The influence of temporal resolution on diastolic measures was studied at temporal resolutions of 12 ms (= 64 phases), 16 ms (= 50 phases) and 30 ms (= 25 phases) in one healthy control (26 y).
Statistical and data analysis
Since many of the respective parameters had a skewed distribution (skewness > 1.0 ± 0.2), we applied nonparametric statistics reaching statistical significance by two-sided p < 0.05: median, 95% range, paired Wilcoxon test and Spearman rank correlation (rS) test (STATISTICA, Stat-Soft Inc., Tulsa, USA).
For adjustment (prediction) of diastolic LV parameters as a function of age, we fitted exponential models to the data using the Marquardt–Levenberg fit algorithm of Slide Write Plus for Windows (Advanced Graphics Software Inc., Encinitas, CA, USA), which resulted in adjusted coefficients of determination (r2), curve parameters ± standard errors.

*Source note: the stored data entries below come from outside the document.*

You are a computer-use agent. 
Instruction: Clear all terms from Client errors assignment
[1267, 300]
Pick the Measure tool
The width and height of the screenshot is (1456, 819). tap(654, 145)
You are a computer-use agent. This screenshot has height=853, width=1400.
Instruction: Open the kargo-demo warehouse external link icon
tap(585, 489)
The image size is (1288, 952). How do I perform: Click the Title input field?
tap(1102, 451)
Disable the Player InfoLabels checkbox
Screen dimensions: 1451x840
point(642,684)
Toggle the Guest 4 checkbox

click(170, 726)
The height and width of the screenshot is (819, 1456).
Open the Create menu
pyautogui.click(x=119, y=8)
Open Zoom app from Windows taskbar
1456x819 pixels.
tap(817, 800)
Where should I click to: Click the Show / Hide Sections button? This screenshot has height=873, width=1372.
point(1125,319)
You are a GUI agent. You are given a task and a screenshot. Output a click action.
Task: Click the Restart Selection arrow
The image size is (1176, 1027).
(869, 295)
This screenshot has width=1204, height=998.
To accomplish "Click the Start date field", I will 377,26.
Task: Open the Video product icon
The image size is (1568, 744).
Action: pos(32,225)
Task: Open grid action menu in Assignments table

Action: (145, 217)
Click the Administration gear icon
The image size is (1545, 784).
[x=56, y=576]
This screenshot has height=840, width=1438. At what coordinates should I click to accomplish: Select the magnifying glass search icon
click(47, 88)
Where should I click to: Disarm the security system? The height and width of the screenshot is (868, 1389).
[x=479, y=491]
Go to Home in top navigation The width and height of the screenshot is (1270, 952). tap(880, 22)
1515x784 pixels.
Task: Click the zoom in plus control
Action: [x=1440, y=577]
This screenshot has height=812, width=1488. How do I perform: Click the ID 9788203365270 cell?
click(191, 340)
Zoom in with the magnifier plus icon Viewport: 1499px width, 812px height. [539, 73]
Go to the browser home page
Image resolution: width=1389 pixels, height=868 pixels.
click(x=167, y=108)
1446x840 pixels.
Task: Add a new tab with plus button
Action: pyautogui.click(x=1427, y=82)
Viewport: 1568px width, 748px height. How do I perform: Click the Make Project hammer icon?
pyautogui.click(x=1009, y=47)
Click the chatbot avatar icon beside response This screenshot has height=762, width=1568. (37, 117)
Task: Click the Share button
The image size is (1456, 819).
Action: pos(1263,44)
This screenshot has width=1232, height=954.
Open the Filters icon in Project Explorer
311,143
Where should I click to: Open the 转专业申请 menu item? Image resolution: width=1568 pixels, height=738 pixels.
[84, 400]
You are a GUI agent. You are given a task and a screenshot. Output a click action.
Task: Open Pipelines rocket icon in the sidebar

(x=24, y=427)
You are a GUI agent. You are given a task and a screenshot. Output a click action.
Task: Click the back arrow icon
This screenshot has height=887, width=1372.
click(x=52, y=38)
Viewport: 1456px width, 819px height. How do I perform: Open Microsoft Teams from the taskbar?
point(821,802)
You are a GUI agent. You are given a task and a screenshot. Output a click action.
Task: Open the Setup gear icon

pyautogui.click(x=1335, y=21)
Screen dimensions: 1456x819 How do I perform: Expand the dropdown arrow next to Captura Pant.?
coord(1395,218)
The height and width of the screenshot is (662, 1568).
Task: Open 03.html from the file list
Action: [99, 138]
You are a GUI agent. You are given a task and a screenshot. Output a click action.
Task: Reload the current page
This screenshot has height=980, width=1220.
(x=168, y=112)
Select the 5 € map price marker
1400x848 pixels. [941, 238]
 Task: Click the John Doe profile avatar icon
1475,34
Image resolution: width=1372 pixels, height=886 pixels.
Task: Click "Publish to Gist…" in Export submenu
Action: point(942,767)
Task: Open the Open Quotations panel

Similarly, the diastolic filling rates were fitted by a Gaussian twin peak model of type a0·exp(− 0.5·((x − a2)/a1)2) with a0 = amplitude (cm3/s), a1 = peak width/2 (ms), and a2 = peak position (ms) (fitted by Slide Write). The early or atrial filling volumes can then be calculated from the fitted parameters by a0·a1/1000·√(2π).
A semi-automatic EXCEL analysis template was developed for calculating critical time points within the differentiated time-volume curve (systole, early and atrial peaks) and derived non-trivial diastolic parameters (LVpreA, DVR, EAPT, EAmin, TPFR, DT, PFRR, FVR). This template can be obtained from the authors.